## Supplied records

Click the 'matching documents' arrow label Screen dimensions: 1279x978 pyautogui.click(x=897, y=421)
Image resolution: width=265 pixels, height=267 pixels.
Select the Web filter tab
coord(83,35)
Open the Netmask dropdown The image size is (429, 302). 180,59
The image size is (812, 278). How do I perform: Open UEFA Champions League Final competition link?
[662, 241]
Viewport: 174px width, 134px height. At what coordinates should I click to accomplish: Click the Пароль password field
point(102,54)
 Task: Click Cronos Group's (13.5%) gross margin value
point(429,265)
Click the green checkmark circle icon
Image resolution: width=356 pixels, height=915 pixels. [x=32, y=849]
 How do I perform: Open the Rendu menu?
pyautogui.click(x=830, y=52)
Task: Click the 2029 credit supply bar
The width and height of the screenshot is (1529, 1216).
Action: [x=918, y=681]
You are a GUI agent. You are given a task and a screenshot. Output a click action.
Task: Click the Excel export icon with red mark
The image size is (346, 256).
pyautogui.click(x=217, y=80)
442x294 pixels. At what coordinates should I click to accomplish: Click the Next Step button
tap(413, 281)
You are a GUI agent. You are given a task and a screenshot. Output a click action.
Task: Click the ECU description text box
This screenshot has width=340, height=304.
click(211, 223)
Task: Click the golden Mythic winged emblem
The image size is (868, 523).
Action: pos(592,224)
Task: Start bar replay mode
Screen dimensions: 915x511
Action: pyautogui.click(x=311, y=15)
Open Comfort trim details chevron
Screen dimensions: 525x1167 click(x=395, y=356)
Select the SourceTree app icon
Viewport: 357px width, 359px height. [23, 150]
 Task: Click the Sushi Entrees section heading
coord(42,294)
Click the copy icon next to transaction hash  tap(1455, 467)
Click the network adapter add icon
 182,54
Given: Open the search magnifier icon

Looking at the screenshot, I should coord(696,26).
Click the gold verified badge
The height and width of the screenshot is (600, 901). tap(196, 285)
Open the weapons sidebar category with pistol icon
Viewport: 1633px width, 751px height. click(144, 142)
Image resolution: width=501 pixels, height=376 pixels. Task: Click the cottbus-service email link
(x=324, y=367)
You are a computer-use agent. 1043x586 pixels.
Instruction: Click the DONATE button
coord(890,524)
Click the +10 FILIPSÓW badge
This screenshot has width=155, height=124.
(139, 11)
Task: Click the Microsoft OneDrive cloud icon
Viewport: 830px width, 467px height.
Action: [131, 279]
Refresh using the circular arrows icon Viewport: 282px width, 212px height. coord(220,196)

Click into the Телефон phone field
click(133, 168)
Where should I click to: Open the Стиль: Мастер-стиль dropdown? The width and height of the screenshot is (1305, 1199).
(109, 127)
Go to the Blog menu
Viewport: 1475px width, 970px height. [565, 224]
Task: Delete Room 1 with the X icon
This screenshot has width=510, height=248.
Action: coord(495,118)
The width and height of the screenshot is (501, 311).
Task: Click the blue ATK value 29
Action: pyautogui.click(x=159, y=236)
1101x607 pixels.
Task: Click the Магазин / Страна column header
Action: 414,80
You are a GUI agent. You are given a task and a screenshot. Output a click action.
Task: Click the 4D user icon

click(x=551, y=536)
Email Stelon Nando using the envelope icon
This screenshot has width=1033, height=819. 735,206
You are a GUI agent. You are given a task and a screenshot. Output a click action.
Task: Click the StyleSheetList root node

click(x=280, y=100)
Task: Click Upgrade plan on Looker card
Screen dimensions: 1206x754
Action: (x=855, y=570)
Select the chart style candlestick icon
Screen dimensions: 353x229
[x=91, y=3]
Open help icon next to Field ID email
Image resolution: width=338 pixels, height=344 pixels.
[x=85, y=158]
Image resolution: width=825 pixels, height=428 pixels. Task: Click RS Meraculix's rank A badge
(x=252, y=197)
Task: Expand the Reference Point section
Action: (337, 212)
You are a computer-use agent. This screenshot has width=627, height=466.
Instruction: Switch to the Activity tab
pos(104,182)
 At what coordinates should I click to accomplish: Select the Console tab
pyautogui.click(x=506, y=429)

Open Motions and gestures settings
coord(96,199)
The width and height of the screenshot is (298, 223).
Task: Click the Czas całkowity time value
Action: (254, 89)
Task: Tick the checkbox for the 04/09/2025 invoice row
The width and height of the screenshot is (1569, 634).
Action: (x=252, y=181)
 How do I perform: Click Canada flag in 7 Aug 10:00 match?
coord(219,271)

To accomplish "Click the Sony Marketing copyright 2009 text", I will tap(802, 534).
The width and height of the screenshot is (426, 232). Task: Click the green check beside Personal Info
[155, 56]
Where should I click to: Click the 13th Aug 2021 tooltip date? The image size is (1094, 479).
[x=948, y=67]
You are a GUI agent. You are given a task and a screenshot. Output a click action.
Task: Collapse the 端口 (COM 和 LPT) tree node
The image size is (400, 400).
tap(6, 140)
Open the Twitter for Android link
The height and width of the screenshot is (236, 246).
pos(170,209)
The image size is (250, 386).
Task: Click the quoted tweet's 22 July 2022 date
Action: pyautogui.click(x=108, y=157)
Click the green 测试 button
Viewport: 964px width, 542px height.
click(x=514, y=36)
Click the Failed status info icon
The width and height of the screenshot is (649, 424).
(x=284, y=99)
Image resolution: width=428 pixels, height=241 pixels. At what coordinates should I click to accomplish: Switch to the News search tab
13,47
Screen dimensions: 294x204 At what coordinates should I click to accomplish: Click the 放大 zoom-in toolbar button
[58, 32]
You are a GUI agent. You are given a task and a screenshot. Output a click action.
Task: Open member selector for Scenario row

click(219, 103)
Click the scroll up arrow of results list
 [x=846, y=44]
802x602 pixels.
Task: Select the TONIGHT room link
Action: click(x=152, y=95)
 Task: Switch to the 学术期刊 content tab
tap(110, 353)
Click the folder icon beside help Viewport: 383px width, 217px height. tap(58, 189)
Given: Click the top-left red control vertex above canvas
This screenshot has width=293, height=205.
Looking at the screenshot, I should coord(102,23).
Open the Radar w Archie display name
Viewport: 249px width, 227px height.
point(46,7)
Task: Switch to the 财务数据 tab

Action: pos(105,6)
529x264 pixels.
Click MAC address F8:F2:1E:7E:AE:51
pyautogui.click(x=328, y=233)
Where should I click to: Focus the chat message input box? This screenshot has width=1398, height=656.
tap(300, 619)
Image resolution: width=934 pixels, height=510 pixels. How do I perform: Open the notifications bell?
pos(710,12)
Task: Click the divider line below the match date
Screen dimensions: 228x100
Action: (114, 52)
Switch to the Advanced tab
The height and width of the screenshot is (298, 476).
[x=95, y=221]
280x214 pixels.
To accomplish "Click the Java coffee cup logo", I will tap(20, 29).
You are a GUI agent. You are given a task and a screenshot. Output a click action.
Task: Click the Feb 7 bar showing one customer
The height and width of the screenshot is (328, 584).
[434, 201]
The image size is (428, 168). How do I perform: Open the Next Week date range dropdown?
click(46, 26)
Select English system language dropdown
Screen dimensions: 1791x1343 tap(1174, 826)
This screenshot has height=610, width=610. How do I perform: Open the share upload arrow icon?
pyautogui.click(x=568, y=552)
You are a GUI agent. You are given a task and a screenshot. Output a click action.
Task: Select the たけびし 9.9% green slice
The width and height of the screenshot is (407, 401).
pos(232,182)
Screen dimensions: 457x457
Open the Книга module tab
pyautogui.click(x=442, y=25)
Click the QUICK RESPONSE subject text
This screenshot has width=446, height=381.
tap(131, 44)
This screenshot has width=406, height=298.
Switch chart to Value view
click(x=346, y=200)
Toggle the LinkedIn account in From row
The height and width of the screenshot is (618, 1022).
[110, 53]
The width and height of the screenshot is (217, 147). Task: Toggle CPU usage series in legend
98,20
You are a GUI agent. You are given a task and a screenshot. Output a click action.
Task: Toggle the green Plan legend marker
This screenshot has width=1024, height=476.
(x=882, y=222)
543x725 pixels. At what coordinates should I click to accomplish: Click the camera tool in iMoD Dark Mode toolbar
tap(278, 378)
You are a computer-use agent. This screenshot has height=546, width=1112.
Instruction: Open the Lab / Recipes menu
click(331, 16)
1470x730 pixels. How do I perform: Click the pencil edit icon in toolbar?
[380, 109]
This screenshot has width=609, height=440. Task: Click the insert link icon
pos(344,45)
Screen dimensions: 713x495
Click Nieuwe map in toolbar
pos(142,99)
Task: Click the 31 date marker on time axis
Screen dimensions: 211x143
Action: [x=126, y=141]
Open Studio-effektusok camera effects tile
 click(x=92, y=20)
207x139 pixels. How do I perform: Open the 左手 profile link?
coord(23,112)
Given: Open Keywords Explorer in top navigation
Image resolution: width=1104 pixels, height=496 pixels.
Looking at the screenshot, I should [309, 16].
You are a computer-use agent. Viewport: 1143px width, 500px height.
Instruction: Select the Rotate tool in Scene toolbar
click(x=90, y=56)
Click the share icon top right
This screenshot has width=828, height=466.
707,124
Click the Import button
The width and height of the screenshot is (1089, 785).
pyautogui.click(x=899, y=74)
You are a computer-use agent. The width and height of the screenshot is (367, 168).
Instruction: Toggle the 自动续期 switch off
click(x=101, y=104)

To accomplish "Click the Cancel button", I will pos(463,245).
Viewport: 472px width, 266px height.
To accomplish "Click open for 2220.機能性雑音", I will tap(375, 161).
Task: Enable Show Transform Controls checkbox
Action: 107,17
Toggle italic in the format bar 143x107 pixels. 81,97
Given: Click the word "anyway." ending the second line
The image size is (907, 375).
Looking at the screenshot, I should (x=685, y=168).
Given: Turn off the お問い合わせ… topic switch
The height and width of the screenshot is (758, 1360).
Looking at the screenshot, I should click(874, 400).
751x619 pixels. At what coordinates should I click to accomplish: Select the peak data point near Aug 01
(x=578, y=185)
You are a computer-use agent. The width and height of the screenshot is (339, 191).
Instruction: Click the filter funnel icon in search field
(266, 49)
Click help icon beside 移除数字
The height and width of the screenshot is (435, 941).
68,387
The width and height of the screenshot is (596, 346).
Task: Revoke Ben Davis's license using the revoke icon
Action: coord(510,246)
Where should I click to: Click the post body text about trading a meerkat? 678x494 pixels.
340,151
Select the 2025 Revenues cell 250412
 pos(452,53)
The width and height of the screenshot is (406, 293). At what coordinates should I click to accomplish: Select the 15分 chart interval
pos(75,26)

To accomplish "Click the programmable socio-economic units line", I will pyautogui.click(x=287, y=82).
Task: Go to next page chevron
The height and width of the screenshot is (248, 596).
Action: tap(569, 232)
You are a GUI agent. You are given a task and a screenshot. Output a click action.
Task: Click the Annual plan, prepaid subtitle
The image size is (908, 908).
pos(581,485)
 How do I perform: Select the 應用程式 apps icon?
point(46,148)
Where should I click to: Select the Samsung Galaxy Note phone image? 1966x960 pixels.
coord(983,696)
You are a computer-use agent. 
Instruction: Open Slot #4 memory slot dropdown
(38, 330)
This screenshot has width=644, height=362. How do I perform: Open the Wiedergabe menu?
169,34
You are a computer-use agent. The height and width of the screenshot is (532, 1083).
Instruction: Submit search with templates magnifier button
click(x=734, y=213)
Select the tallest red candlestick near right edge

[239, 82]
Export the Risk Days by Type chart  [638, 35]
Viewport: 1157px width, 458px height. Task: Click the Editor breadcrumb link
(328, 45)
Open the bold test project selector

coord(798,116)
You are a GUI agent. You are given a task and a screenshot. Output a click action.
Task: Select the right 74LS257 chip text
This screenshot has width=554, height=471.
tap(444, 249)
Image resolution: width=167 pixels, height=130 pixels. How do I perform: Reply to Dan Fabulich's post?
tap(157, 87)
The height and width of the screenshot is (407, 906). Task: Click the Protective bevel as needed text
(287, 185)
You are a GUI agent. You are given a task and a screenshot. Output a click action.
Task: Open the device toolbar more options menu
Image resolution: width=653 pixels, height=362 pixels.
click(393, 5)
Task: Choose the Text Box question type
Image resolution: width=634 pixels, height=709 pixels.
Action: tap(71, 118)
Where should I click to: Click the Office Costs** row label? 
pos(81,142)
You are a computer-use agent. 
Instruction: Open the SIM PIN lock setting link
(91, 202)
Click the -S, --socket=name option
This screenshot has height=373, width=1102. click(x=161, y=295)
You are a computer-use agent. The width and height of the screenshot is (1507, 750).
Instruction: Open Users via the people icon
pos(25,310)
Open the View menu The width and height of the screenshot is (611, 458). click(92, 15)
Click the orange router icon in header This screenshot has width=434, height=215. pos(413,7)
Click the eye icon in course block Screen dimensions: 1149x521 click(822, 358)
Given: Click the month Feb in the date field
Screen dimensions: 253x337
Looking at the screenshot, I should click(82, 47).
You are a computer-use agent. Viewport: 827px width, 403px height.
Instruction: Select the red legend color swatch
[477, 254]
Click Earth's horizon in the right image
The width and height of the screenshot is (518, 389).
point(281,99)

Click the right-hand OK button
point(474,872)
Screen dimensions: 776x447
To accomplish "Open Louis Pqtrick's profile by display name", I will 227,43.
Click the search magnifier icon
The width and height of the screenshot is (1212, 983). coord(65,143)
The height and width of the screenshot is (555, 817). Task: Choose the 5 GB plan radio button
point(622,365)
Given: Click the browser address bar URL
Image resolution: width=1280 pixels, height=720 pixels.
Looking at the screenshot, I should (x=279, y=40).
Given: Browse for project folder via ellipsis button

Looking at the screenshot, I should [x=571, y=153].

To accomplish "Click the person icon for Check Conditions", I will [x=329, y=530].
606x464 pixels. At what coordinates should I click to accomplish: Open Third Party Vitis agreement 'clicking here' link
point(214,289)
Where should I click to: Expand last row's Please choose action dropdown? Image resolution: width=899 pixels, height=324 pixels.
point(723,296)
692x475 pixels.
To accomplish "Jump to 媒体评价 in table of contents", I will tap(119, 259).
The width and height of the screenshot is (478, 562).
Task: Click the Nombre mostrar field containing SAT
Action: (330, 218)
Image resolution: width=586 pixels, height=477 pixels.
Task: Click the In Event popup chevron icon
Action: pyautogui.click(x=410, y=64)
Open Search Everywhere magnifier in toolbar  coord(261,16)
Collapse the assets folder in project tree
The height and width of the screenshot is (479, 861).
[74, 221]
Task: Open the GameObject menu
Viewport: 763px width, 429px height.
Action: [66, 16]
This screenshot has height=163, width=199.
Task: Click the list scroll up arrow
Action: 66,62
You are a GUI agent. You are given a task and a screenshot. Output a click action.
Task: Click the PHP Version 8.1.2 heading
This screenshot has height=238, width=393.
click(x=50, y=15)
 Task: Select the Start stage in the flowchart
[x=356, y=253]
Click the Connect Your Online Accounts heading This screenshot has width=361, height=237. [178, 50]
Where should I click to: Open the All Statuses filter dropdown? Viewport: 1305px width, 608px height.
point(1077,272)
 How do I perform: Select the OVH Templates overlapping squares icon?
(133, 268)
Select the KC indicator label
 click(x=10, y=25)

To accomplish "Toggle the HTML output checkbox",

## Required work
A verbatim copy of the listing above, starting from the line with "Click the Connect" and running to its last line, is the only output needed.

## Reply to the task
Click the Connect Your Online Accounts heading This screenshot has width=361, height=237. [178, 50]
Where should I click to: Open the All Statuses filter dropdown? Viewport: 1305px width, 608px height.
point(1077,272)
 How do I perform: Select the OVH Templates overlapping squares icon?
(133, 268)
Select the KC indicator label
 click(x=10, y=25)

To accomplish "Toggle the HTML output checkbox",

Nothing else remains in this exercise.